[Exercise instructions] All of the data below is to be output without alteration.

[Task inputs Boundary: Start]

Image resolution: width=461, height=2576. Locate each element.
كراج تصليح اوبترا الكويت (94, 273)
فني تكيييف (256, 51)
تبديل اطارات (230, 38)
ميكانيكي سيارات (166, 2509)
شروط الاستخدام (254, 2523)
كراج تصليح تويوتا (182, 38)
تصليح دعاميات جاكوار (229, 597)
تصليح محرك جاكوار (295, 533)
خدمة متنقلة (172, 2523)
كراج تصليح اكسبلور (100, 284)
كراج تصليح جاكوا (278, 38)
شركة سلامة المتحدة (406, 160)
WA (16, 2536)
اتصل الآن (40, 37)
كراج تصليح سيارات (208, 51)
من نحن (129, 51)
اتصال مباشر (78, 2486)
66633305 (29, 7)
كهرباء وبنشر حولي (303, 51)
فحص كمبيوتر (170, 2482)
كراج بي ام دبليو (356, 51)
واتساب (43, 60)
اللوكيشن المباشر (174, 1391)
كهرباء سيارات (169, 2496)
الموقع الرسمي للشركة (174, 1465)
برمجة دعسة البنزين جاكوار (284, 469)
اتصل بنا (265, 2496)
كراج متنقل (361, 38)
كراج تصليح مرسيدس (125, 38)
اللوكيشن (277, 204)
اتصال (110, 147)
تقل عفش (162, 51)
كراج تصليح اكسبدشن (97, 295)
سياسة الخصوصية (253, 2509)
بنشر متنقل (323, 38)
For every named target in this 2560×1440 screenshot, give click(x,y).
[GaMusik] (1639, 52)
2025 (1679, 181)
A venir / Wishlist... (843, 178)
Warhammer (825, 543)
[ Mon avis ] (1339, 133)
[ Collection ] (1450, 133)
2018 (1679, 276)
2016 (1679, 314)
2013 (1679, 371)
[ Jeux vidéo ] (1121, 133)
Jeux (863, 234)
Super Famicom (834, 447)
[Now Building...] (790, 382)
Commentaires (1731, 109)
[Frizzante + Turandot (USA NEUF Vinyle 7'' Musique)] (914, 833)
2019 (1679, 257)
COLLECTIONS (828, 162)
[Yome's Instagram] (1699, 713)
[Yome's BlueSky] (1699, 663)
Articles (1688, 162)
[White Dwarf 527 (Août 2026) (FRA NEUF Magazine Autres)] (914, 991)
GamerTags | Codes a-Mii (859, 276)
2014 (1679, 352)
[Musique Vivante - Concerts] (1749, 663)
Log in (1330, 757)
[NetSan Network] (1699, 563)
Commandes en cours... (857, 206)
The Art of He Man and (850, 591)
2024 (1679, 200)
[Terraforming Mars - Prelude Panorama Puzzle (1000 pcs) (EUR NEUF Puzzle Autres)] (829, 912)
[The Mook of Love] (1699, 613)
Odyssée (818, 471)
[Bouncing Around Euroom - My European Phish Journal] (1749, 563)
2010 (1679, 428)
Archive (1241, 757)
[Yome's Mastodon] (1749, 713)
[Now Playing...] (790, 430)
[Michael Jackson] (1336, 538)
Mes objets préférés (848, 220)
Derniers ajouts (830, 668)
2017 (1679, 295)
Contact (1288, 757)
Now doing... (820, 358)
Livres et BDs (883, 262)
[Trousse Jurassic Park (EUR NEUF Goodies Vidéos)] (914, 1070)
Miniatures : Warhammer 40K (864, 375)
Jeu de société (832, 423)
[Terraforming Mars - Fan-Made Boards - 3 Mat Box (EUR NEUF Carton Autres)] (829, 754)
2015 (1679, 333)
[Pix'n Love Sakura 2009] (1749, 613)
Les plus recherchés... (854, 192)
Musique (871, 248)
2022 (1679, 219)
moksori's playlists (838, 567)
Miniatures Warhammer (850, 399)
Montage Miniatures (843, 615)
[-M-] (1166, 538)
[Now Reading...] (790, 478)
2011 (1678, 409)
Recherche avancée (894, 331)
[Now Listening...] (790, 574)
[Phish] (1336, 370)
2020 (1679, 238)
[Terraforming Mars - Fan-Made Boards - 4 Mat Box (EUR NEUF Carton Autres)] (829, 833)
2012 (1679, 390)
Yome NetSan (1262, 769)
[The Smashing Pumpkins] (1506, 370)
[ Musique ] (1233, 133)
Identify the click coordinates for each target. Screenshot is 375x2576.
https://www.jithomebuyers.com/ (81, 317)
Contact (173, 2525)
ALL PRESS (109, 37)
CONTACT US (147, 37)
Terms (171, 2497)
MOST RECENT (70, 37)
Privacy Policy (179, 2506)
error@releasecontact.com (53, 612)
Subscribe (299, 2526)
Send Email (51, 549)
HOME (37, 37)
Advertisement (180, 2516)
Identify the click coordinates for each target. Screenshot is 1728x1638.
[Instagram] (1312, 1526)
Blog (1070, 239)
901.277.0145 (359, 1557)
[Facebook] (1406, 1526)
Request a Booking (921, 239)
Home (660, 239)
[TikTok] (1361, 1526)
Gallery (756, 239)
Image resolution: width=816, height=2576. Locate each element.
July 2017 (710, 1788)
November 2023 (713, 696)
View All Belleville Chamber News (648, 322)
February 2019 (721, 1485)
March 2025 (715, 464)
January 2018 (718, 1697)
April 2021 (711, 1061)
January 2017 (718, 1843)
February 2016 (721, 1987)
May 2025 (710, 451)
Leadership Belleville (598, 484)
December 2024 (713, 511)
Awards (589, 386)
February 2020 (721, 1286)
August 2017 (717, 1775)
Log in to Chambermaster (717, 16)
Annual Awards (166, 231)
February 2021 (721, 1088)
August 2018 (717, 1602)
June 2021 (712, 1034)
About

[Task inputs Boundary: End]

[Exercise output]
Image resolution: width=461, height=2576. Locate each element.
كراج تصليح اوبترا الكويت (94, 273)
فني تكيييف (256, 51)
تبديل اطارات (230, 38)
ميكانيكي سيارات (166, 2509)
شروط الاستخدام (254, 2523)
كراج تصليح تويوتا (182, 38)
تصليح دعاميات جاكوار (229, 597)
تصليح محرك جاكوار (295, 533)
خدمة متنقلة (172, 2523)
كراج تصليح اكسبلور (100, 284)
كراج تصليح جاكوا (278, 38)
شركة سلامة المتحدة (406, 160)
WA (16, 2536)
اتصل الآن (40, 37)
كراج تصليح سيارات (208, 51)
من نحن (129, 51)
اتصال مباشر (78, 2486)
66633305 (29, 7)
كهرباء وبنشر حولي (303, 51)
فحص كمبيوتر (170, 2482)
كراج بي ام دبليو (356, 51)
واتساب (43, 60)
اللوكيشن المباشر (174, 1391)
كهرباء سيارات (169, 2496)
الموقع الرسمي للشركة (174, 1465)
برمجة دعسة البنزين جاكوار (284, 469)
اتصل بنا (265, 2496)
كراج متنقل (361, 38)
كراج تصليح مرسيدس (125, 38)
اللوكيشن (277, 204)
اتصال (110, 147)
تقل عفش (162, 51)
كراج تصليح اكسبدشن (97, 295)
سياسة الخصوصية (253, 2509)
بنشر متنقل (323, 38)
For every named target in this 2560×1440 screenshot, give click(x,y).
[GaMusik] (1639, 52)
2025 (1679, 181)
A venir / Wishlist... (843, 178)
Warhammer (825, 543)
[ Mon avis ] (1339, 133)
[ Collection ] (1450, 133)
2018 (1679, 276)
2016 (1679, 314)
2013 (1679, 371)
[ Jeux vidéo ] (1121, 133)
Jeux (863, 234)
Super Famicom (834, 447)
[Now Building...] (790, 382)
Commentaires (1731, 109)
[Frizzante + Turandot (USA NEUF Vinyle 7'' Musique)] (914, 833)
2019 (1679, 257)
COLLECTIONS (828, 162)
[Yome's Instagram] (1699, 713)
[Yome's BlueSky] (1699, 663)
Articles (1688, 162)
[White Dwarf 527 (Août 2026) (FRA NEUF Magazine Autres)] (914, 991)
GamerTags | Codes a-Mii (859, 276)
2014 (1679, 352)
[Musique Vivante - Concerts] (1749, 663)
Log in (1330, 757)
[NetSan Network] (1699, 563)
Commandes en cours... (857, 206)
The Art of He Man and (850, 591)
2024 (1679, 200)
[Terraforming Mars - Prelude Panorama Puzzle (1000 pcs) (EUR NEUF Puzzle Autres)] (829, 912)
[The Mook of Love] (1699, 613)
Odyssée (818, 471)
[Bouncing Around Euroom - My European Phish Journal] (1749, 563)
2010 (1679, 428)
Archive (1241, 757)
[Yome's Mastodon] (1749, 713)
[Now Playing...] (790, 430)
[Michael Jackson] (1336, 538)
Mes objets préférés (848, 220)
Derniers ajouts (830, 668)
2017 (1679, 295)
Contact (1288, 757)
Now doing... (820, 358)
Livres et BDs (883, 262)
[Trousse Jurassic Park (EUR NEUF Goodies Vidéos)] (914, 1070)
Miniatures : Warhammer 40K (864, 375)
Jeu de société (832, 423)
[Terraforming Mars - Fan-Made Boards - 3 Mat Box (EUR NEUF Carton Autres)] (829, 754)
2015 (1679, 333)
[Pix'n Love Sakura 2009] (1749, 613)
Les plus recherchés... (854, 192)
Musique (871, 248)
2022 (1679, 219)
moksori's playlists (838, 567)
Miniatures Warhammer (850, 399)
Montage Miniatures (843, 615)
[-M-] (1166, 538)
[Now Reading...] (790, 478)
2011 (1678, 409)
Recherche avancée (894, 331)
[Now Listening...] (790, 574)
[Phish] (1336, 370)
2020 (1679, 238)
[Terraforming Mars - Fan-Made Boards - 4 Mat Box (EUR NEUF Carton Autres)] (829, 833)
2012 (1679, 390)
Yome NetSan (1262, 769)
[The Smashing Pumpkins] (1506, 370)
[ Musique ] (1233, 133)
Identify the click coordinates for each target. Screenshot is 375x2576.
https://www.jithomebuyers.com/ (81, 317)
Contact (173, 2525)
ALL PRESS (109, 37)
CONTACT US (147, 37)
Terms (171, 2497)
MOST RECENT (70, 37)
Privacy Policy (179, 2506)
error@releasecontact.com (53, 612)
Subscribe (299, 2526)
Send Email (51, 549)
HOME (37, 37)
Advertisement (180, 2516)
Identify the click coordinates for each target. Screenshot is 1728x1638.
[Instagram] (1312, 1526)
Blog (1070, 239)
901.277.0145 (359, 1557)
[Facebook] (1406, 1526)
Request a Booking (921, 239)
Home (660, 239)
[TikTok] (1361, 1526)
Gallery (756, 239)
Image resolution: width=816, height=2576. Locate each element.
July 2017 (710, 1788)
November 2023 (713, 696)
View All Belleville Chamber News (648, 322)
February 2019 (721, 1485)
March 2025 (715, 464)
January 2018 (718, 1697)
April 2021 (711, 1061)
January 2017 (718, 1843)
February 2016 (721, 1987)
May 2025 (710, 451)
Leadership Belleville (598, 484)
December 2024 (713, 511)
Awards (589, 386)
February 2020 (721, 1286)
August 2017 (717, 1775)
Log in to Chambermaster (717, 16)
Annual Awards (166, 231)
February 2021 (721, 1088)
August 2018 (717, 1602)
June 2021 (712, 1034)
About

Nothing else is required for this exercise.